Türkiye’de son aylarda ekonomiyi en yakından hissedilen iki büyük başlık var: gıda fiyatlarındaki hızlı yükseliş ve kartlı ödemelerin patlaması. Ziraat Odaları Birliği (TZOB) verilerine göre, mutfakta yaşanan artışlar “dezenflasyon” söylemlerini gölgede bırakırken, öte yandan Bankalararası Kart Merkezi (BKM) verileri halkın giderek daha çok kredi ve banka kartına yöneldiğini gösteriyor.

Bu tablo, bir yandan sofradaki fiyatların sürekli artmasını, diğer yandan da vatandaşın ay sonunu getirmek için kartlara daha çok yüklenmesini açıkça ortaya koyuyor.

Mutfakta yangın: Marul zirvede, patates cep yakıyor

Eylül ayı TZOB verileri çarpıcı:

• Marul fiyatı bir ayda %65,1 artarak 38,52 TL’den 63,58 TL’ye çıktı.

• Sivri biber %54 yükselerek 47,45 TL’den 73,06 TL’ye fırladı.

• Kabak %38,8 artışla 46,5 TL’ye ulaştı.

• Patates %37,7 zamla 19,08 TL’ye çıktı.

Yani sofranın en temel sebzeleri bile adeta lüks haline geldi.
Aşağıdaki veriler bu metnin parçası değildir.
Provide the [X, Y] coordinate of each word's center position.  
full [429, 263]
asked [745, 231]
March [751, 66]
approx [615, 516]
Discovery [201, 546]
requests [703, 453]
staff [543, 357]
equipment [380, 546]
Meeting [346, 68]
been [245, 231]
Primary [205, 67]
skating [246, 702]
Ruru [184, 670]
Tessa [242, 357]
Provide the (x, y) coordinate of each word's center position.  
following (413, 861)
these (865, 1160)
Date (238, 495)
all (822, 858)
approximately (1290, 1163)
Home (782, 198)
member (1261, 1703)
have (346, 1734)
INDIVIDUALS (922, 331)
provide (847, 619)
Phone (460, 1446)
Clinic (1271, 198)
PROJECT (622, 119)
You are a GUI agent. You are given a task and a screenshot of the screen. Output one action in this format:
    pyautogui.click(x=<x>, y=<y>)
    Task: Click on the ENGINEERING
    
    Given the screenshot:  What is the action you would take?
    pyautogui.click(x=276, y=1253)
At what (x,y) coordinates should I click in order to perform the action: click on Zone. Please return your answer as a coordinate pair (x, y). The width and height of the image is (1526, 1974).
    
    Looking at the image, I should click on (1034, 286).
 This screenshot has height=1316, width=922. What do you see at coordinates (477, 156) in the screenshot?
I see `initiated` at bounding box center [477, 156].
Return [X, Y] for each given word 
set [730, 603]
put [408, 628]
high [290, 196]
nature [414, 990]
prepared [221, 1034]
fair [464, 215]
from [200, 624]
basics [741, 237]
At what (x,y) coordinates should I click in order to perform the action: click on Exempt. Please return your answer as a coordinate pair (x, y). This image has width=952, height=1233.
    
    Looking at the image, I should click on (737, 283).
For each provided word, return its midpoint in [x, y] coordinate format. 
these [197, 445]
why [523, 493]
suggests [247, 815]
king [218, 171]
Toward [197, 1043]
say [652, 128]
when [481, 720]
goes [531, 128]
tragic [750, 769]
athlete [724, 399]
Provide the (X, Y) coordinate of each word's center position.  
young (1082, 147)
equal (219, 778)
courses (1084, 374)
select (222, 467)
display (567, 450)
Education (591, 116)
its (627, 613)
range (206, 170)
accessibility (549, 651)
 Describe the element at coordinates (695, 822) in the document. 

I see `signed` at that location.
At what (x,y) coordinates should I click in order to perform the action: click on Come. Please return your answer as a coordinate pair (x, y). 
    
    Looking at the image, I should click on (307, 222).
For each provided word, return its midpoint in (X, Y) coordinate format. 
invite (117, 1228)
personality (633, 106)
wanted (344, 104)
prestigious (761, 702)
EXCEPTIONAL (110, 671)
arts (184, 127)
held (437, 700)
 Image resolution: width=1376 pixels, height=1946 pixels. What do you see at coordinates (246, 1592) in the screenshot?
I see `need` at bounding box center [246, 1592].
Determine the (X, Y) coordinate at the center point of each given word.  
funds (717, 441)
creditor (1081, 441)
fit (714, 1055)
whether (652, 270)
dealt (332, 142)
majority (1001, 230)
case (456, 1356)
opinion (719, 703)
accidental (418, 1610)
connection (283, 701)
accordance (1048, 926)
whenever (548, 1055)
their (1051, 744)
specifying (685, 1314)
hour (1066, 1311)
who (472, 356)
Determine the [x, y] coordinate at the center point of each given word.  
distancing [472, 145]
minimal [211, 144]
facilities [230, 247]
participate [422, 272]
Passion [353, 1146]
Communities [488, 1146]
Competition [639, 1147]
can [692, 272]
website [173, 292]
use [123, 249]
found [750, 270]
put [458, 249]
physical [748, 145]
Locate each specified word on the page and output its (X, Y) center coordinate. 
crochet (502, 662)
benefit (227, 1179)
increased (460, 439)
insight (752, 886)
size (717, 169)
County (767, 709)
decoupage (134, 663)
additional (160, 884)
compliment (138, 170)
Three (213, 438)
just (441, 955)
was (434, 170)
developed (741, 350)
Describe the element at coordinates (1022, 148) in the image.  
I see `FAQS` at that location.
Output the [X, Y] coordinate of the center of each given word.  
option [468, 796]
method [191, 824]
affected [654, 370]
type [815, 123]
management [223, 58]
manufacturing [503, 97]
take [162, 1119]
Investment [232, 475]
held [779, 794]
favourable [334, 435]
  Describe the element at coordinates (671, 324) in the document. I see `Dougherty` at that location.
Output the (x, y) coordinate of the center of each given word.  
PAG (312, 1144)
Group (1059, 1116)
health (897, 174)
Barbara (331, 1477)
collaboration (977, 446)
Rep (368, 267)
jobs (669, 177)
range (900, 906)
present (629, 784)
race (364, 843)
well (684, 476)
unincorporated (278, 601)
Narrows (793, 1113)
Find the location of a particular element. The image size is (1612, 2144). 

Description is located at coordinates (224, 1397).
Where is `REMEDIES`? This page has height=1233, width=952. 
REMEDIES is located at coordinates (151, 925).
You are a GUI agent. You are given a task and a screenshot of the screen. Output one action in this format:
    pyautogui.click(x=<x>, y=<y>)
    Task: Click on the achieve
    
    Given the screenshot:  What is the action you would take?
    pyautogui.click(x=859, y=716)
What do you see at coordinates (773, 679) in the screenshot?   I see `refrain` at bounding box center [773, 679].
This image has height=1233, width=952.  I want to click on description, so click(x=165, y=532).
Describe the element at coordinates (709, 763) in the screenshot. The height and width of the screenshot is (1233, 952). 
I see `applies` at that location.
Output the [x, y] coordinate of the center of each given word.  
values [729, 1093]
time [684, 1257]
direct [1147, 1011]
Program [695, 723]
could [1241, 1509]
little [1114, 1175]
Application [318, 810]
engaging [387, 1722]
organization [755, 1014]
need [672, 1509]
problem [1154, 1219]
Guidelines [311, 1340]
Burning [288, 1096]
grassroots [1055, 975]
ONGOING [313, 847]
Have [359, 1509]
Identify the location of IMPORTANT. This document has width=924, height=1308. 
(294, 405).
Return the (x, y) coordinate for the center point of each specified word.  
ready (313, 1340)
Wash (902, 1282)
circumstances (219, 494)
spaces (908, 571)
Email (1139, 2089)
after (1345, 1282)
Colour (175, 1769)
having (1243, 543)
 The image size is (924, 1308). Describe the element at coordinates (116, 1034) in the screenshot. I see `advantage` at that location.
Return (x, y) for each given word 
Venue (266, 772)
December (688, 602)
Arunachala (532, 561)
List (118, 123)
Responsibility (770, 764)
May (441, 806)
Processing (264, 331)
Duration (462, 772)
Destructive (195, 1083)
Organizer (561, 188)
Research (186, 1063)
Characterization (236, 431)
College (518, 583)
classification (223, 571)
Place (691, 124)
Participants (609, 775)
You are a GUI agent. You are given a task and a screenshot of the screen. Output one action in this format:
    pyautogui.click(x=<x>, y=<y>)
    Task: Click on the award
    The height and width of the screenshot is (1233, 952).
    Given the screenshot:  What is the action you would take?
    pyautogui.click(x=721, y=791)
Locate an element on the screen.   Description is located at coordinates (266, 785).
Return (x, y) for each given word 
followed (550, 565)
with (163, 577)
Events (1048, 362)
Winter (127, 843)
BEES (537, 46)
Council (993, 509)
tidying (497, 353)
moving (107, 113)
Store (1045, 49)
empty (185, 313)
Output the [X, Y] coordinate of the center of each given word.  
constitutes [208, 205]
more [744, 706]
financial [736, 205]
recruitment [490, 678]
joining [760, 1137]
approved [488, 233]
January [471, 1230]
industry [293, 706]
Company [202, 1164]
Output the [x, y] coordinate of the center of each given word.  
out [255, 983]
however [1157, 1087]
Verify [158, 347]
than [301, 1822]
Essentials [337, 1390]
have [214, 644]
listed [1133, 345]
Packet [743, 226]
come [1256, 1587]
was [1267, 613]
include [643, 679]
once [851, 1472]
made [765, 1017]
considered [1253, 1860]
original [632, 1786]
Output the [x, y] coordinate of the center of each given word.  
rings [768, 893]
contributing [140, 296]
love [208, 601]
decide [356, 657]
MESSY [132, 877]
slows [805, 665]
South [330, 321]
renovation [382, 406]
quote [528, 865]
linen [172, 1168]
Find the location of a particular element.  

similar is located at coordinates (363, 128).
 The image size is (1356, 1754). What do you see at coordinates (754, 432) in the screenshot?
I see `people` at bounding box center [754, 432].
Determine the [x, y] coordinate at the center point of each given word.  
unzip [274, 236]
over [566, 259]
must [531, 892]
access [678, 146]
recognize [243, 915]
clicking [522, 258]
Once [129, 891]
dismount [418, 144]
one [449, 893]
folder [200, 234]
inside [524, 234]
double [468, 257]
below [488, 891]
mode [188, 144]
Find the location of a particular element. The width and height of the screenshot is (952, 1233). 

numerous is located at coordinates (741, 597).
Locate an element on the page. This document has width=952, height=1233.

Patates ve soğanın bir zamanlar “dar gelirlinin dostu” olduğu günlerden, bugün pazarda tek poşet almak için bile hesap yapılır günlere geldik.

Orta düzeyde artışlarda da tablo pek iç açıcı değil: yeşil soğan %20, kuru soğan %19, kuru kayısı %16 zamlandı. Görece daha sınırlı artışlar bile çift haneli: ayçiçek yağı %10, patlıcan %8,8 yükseldi.

Bu rakamlar şunu gösteriyor: enflasyon rakamları düşüyor denilse bile vatandaşın hissettiği enflasyon mutfakta hâlâ çok yüksek.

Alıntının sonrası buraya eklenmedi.